### [WHAT THE EXERCISE ASKS]
Answer these from the CAF text:
1. Which transform can turn a real-valued signal into its analytic representation?
2. On which two boards is CAF computed?
3. What frequency offset and time offset does X2 have?

The magnitude of the CAF surface produced will peak when τ and k/N (the fractional 
frequency difference) are equal to the TDOA and FDOA, the target values of the function. As 
previously noted, CAF requires that the S1 and S2 signals are in analytic signal format. Typically, 
signals include both positive and negative frequencies. However, an analytic signal has only 
positive frequency components. The Hilbert Transform can be used to transform a real-valued 
signal into its analytic representation.  
CAF is computed in a similar fashion on both the K2EVM-HK and ODROID-C2 boards. 
Figure 9 shows the flow diagram for CAF. The input data is based on a boat emitting a pure sine 
wave as it moves away from a receiver in a ship port tower. X1 and X2 are the input signals to the 
 26 
algorithm. X1 is a pure sine wave at 9GHz and X2 is the same sine with a frequency offset of 4kHz 
and a time offset of 100us. Both input signals have 16K samples.

### [DATA LISTING]
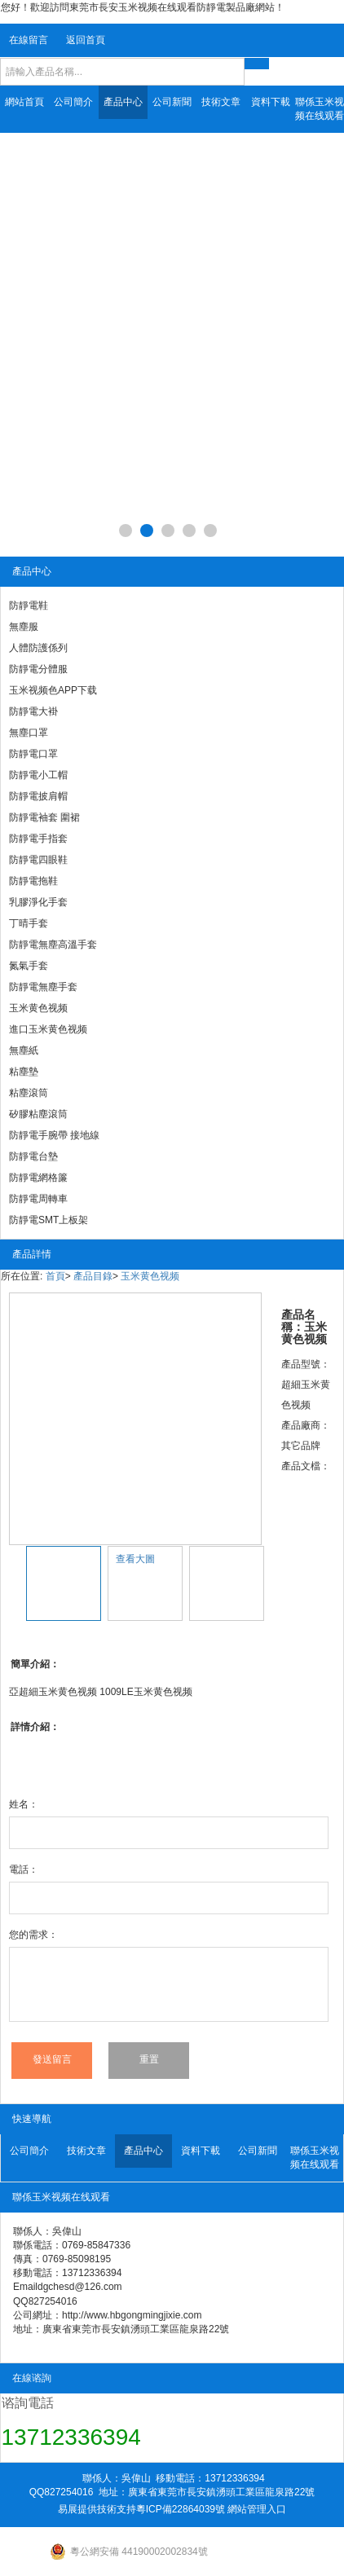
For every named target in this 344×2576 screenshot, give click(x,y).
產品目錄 (92, 1276)
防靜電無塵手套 (43, 987)
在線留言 (28, 40)
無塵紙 (23, 1050)
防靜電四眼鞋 (38, 859)
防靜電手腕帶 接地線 (54, 1135)
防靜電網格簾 (38, 1177)
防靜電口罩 (33, 754)
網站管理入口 (256, 2509)
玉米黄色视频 (38, 1008)
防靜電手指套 (38, 838)
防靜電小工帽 (38, 775)
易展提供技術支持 (97, 2509)
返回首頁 (85, 40)
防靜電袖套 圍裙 (44, 817)
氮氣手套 (28, 965)
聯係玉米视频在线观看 (319, 108)
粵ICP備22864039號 (180, 2509)
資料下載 (270, 102)
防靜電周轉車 (38, 1198)
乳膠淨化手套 (38, 902)
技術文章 (220, 102)
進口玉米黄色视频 (48, 1029)
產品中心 (123, 102)
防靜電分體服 (38, 669)
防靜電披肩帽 (38, 796)
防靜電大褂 (33, 711)
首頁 (55, 1276)
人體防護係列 (38, 648)
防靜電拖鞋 (33, 881)
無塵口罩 (28, 732)
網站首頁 (24, 102)
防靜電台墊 (33, 1156)
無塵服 (23, 626)
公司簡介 (73, 102)
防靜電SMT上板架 (48, 1220)
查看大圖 (135, 1559)
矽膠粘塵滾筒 (38, 1114)
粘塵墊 (23, 1071)
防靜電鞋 (28, 605)
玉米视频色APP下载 (53, 690)
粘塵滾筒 (28, 1093)
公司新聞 (172, 102)
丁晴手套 (28, 923)
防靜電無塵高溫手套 (53, 944)
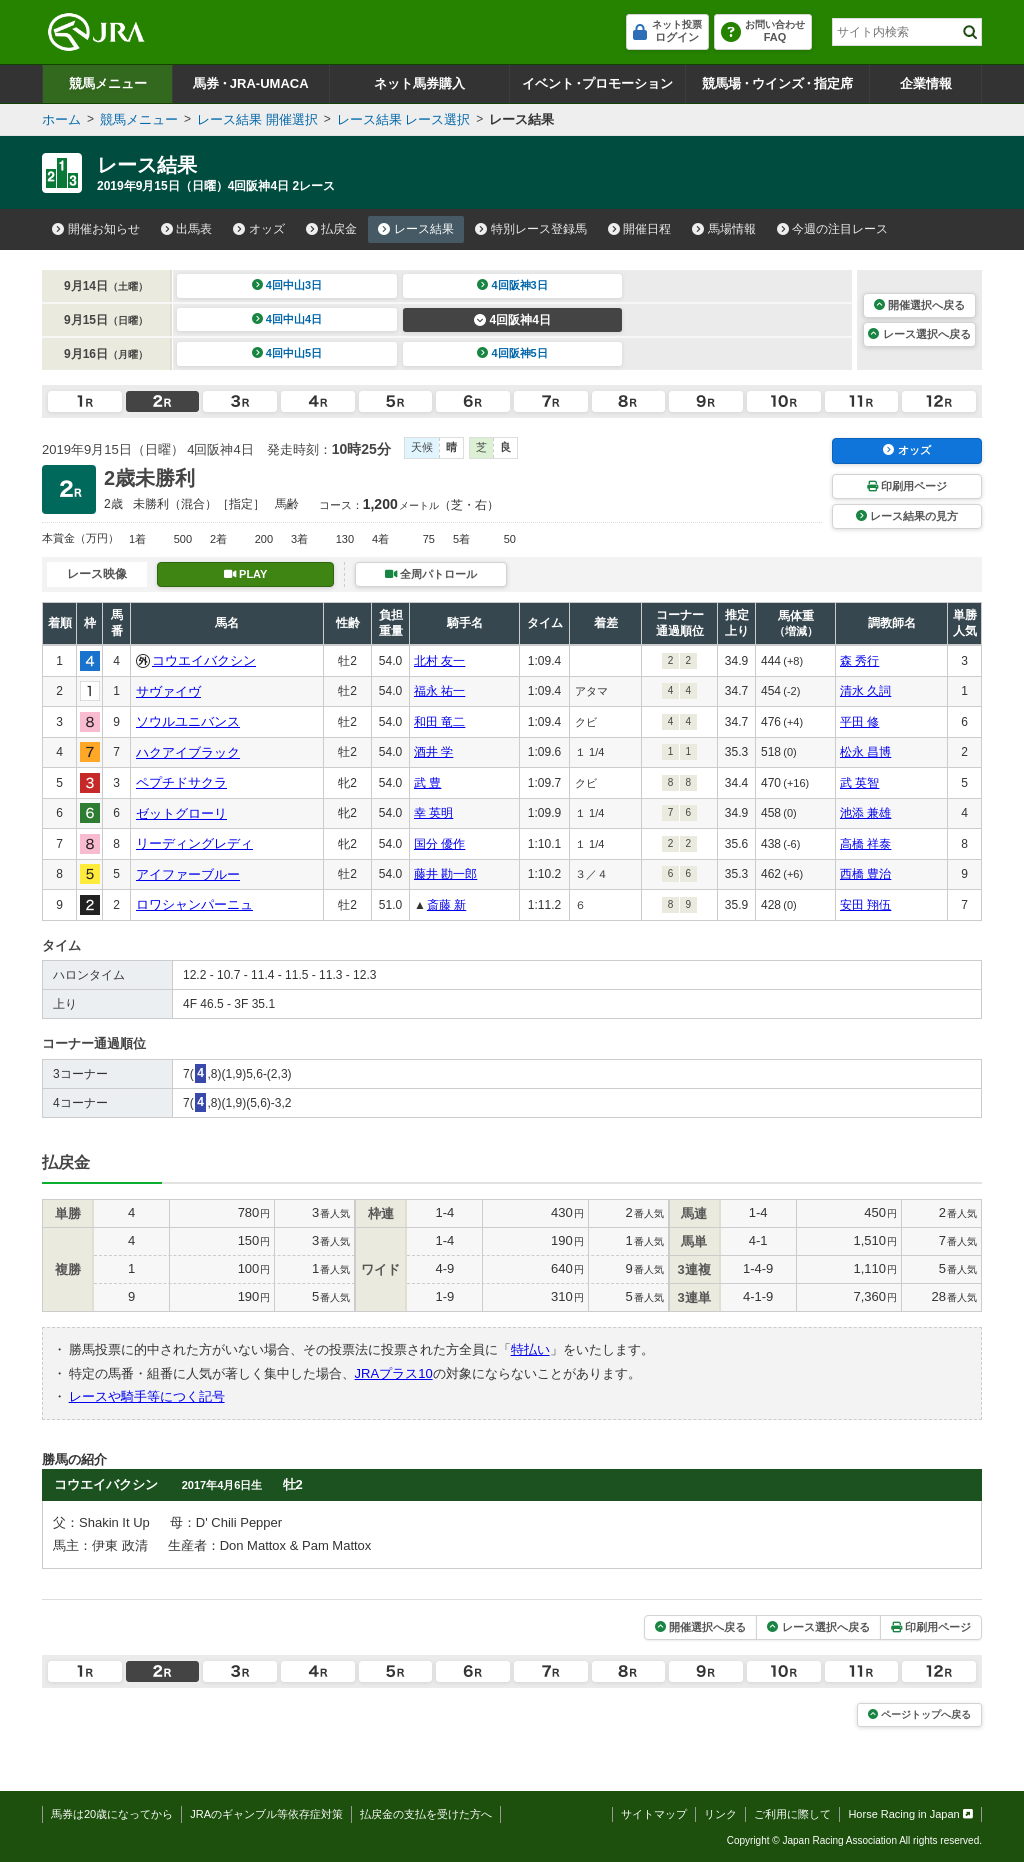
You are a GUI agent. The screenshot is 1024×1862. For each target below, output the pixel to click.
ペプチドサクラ (181, 782)
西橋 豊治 (865, 874)
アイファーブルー (188, 874)
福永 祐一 (439, 691)
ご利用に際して (792, 1814)
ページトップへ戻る (919, 1714)
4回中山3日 (287, 285)
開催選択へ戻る (919, 305)
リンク (720, 1814)
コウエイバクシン (204, 660)
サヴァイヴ (168, 691)
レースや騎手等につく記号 (147, 1396)
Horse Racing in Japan (910, 1814)
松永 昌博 (865, 752)
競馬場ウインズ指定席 (777, 83)
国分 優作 (439, 844)
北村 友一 (439, 661)
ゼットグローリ (181, 813)
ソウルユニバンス (188, 721)
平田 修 (859, 722)
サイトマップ (654, 1814)
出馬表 (187, 229)
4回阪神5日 (512, 353)
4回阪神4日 (512, 320)
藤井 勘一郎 (445, 874)
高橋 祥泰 (865, 844)
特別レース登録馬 (531, 229)
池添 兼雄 (865, 813)
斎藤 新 (446, 905)
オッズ (259, 229)
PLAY (246, 574)
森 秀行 (859, 661)
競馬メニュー (108, 83)
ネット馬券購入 (419, 83)
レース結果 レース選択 (404, 119)
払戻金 (332, 229)
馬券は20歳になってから (112, 1814)
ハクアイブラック (188, 752)
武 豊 (427, 783)
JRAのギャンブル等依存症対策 (266, 1814)
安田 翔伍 (865, 905)
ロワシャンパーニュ (194, 904)
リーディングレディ (194, 843)
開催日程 (640, 229)
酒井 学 (433, 752)
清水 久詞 (865, 691)
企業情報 (926, 83)
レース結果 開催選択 (257, 119)
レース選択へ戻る (919, 334)
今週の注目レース (833, 229)
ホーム (61, 119)
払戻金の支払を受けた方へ (426, 1814)
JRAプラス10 (394, 1373)
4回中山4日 (287, 319)
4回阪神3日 (512, 285)
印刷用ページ (907, 486)
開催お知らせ (96, 229)
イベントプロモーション (597, 83)
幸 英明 (433, 813)
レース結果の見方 (907, 516)
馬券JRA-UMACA (250, 83)
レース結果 (416, 229)
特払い (530, 1349)
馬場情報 (724, 229)
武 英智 (859, 783)
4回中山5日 (287, 353)
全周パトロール (431, 574)
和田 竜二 (439, 722)
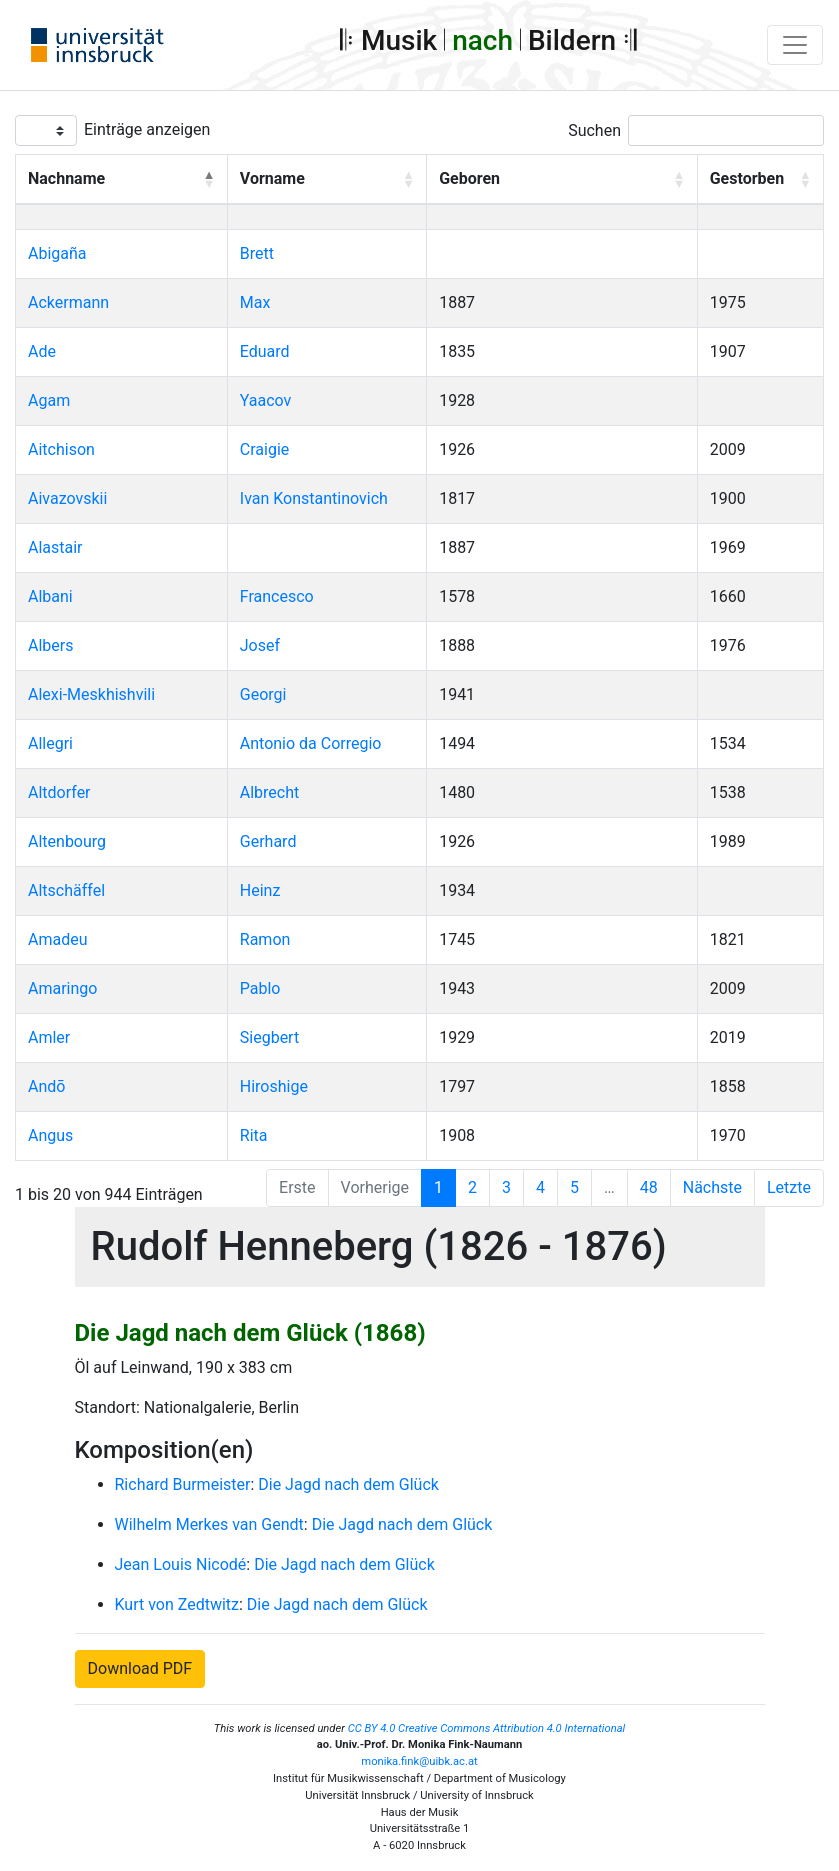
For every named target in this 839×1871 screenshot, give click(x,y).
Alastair (55, 547)
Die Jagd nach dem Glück (348, 1484)
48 (649, 1187)
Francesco (277, 596)
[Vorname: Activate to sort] (326, 180)
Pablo (260, 988)
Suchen (594, 130)
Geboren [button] (469, 178)
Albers (50, 645)
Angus (50, 1135)
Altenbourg (67, 841)
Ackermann (68, 302)
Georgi (263, 694)
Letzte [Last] (789, 1187)
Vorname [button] (272, 178)
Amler (49, 1037)
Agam (49, 400)
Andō (46, 1086)
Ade (42, 351)
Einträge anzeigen (147, 129)
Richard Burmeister (183, 1484)
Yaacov (266, 400)
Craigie (264, 449)
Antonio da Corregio (311, 743)
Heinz (260, 890)
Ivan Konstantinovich (314, 498)
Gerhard (268, 841)
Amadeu (58, 939)
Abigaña (57, 253)
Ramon (265, 939)
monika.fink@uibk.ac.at (419, 1761)
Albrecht (270, 792)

### [SOLUTION TO THIS EXERCISE]
1. The Hilbert Transform
2. The K2EVM-HK and ODROID-C2 boards
3. A frequency offset of 4kHz and a time offset of 100us